***** Provided entries *****
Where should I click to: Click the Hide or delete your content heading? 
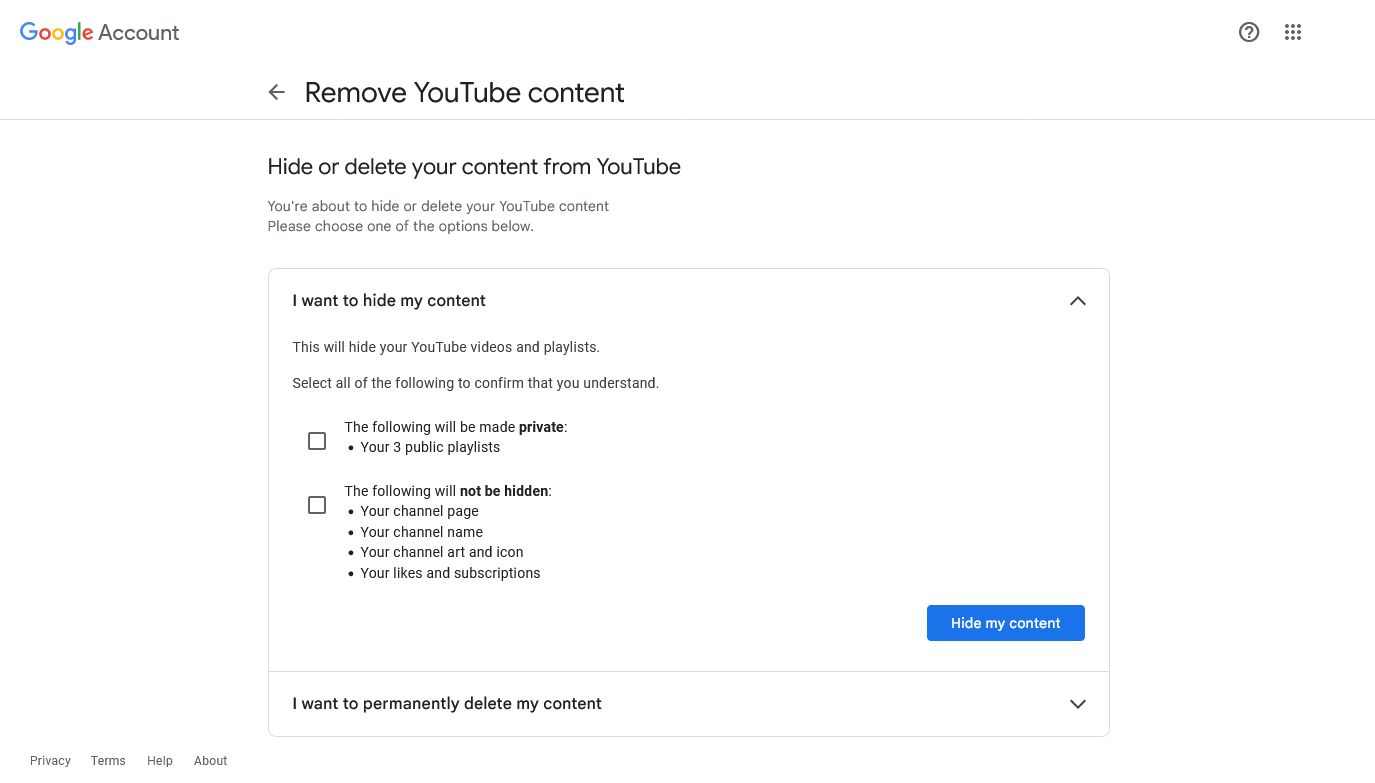pyautogui.click(x=473, y=166)
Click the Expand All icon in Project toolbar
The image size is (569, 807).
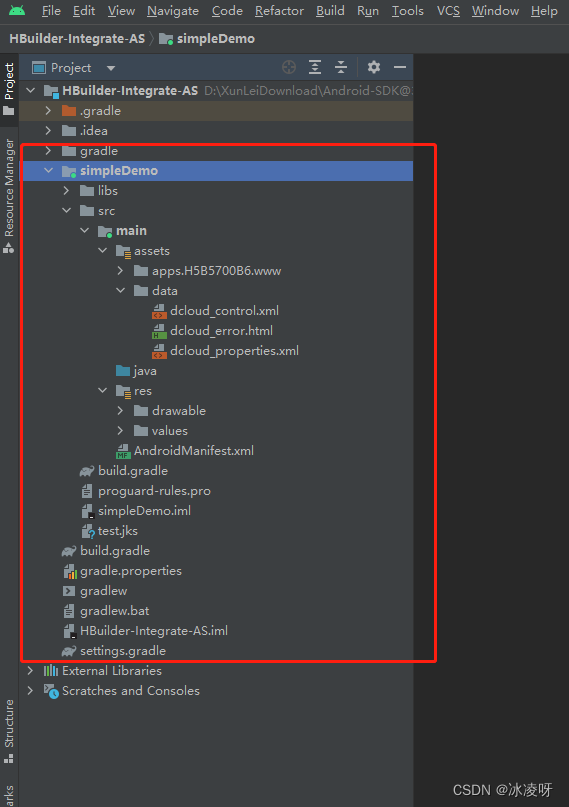tap(315, 67)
*****
What needs to be done: Give back the listing unchanged. Strip out the pictures.

Solution to this exercise:
Where should I click to: Click the Hide or delete your content heading? 
pyautogui.click(x=473, y=166)
Click the Expand All icon in Project toolbar
The image size is (569, 807).
tap(315, 67)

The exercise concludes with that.